Proteins play crucial roles within the cell, exerting their biological function following the acquisition of an appropriate three-dimensional conformation. Once the proteins have correctly folded and their function is fulfilled, they need to be properly degraded avoiding any possible cellular damage. In addition, unnecessary proteins or those synthesized in excess, that hamper cellular homeostasis, should be discarded rapidly. Thus, the prompt elimination of impaired proteins is essential for cell viability. The decrease in the efficiency of the clearance systems has been reported in the context of aging and neurodegenerative diseases, such as AD, PD, and ALS. Furthermore, the presence of gene mutations associated with cellular proteostasis in the familial forms of these neurodegenerative diseases suggest that a failure of the protein degradation systems strongly contributes to their etiology.
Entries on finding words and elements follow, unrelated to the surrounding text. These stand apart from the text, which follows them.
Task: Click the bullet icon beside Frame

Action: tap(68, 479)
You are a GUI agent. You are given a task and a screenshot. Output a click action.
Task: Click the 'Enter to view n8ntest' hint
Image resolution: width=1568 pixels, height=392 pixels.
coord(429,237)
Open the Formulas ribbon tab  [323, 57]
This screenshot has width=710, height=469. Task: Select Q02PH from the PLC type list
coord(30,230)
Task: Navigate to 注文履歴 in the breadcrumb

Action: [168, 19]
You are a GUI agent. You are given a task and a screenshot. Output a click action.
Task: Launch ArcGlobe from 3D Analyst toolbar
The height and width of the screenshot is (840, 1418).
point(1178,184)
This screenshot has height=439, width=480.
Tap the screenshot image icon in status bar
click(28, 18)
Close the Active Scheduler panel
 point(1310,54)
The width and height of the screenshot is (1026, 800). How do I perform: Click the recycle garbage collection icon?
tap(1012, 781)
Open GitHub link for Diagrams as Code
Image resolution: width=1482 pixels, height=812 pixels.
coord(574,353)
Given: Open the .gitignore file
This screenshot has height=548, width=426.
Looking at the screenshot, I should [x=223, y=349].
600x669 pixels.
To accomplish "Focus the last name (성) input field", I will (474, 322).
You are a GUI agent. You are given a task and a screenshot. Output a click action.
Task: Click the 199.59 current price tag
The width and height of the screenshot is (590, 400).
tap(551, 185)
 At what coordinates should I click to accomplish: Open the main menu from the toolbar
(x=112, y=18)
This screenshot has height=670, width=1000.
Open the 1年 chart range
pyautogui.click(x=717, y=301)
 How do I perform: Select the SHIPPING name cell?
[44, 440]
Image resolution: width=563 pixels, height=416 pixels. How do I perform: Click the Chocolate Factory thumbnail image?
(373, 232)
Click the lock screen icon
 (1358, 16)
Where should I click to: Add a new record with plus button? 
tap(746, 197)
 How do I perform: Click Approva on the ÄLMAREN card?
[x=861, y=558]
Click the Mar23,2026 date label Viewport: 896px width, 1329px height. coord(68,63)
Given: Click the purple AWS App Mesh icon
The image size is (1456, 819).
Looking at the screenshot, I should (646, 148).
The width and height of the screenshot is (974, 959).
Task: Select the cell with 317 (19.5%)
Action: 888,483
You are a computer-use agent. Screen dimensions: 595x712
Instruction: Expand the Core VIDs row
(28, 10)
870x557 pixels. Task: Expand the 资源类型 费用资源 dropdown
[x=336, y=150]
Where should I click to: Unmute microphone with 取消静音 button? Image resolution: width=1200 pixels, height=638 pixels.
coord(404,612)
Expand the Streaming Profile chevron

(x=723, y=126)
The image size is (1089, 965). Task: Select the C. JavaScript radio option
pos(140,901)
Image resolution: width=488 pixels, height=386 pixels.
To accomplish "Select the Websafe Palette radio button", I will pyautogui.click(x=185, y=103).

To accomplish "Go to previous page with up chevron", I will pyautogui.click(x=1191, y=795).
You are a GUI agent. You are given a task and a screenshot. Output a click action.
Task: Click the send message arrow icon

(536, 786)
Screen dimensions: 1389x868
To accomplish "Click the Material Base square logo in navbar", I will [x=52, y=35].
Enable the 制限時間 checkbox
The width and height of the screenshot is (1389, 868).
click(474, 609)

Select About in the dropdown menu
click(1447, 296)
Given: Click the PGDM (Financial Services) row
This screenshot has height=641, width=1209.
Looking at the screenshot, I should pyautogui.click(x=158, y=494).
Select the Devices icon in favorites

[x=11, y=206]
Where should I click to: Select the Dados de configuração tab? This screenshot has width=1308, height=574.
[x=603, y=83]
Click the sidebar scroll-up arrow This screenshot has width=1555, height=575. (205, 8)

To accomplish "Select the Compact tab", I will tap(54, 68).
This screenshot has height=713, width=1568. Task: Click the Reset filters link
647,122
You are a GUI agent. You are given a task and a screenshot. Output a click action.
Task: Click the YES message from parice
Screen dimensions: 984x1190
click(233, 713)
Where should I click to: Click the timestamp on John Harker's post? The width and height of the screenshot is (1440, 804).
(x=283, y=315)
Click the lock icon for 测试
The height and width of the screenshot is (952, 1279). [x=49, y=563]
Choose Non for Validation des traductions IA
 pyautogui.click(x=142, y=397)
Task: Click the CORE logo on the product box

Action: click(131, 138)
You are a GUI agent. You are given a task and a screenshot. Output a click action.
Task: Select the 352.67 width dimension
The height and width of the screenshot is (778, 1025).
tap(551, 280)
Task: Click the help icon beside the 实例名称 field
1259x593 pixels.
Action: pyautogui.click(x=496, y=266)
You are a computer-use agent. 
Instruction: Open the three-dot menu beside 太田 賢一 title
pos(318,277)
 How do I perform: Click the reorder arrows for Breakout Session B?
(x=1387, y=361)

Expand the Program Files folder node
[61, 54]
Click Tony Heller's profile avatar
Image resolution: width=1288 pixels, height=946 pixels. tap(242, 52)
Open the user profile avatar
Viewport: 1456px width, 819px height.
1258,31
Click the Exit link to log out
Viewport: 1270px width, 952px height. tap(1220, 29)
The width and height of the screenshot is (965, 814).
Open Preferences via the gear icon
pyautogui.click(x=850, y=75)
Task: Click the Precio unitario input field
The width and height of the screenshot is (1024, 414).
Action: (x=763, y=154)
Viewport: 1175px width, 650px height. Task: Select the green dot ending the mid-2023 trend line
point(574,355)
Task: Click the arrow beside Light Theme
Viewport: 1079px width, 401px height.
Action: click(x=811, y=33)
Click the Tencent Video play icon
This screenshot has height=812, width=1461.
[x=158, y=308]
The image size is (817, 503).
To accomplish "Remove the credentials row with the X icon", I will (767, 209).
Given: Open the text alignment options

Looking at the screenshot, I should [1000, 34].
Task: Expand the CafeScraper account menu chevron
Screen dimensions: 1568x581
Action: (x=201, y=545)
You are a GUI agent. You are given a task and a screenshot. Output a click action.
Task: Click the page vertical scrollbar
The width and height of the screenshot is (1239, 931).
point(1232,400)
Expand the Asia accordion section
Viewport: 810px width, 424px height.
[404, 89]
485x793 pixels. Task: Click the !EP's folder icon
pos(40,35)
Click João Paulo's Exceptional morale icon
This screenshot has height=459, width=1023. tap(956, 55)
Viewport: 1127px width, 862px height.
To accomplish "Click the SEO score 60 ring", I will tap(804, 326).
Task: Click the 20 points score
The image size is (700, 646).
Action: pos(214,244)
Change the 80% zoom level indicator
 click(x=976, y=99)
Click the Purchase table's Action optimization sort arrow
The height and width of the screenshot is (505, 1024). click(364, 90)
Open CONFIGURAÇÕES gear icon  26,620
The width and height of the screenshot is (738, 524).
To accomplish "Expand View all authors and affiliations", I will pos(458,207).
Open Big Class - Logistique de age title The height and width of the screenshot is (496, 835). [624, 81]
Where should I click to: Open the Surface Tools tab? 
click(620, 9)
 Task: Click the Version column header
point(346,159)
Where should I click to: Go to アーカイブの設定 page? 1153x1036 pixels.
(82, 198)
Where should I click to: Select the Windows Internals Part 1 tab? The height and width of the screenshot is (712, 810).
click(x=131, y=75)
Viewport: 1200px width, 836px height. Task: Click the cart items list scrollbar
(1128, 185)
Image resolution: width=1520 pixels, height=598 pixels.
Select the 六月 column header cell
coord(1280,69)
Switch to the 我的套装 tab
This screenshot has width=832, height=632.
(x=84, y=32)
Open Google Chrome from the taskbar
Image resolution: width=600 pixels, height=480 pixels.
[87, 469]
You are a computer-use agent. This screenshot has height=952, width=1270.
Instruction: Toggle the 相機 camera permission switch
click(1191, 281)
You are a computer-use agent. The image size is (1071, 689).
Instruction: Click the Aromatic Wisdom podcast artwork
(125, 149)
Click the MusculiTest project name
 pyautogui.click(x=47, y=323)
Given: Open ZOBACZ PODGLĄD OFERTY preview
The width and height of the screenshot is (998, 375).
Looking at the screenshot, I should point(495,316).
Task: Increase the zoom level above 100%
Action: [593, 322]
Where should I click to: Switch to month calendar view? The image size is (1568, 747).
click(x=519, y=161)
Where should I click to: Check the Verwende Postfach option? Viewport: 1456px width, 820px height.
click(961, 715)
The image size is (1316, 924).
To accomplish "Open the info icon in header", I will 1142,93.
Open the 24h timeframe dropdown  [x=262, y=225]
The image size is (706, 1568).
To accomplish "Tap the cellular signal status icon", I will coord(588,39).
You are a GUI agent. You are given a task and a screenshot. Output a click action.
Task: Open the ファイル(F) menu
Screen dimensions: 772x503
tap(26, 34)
In this scenario, several studies have reported that restoring the impaired degradation systems can improve cell survival. Nevertheless, further elucidations on the individual steps of proteostasis and its role in the pathogenic mechanisms will provide a better understanding of this important cellular process, aiming to develop new pharmacological treatments of aging-related and oxidative stress-related human diseases.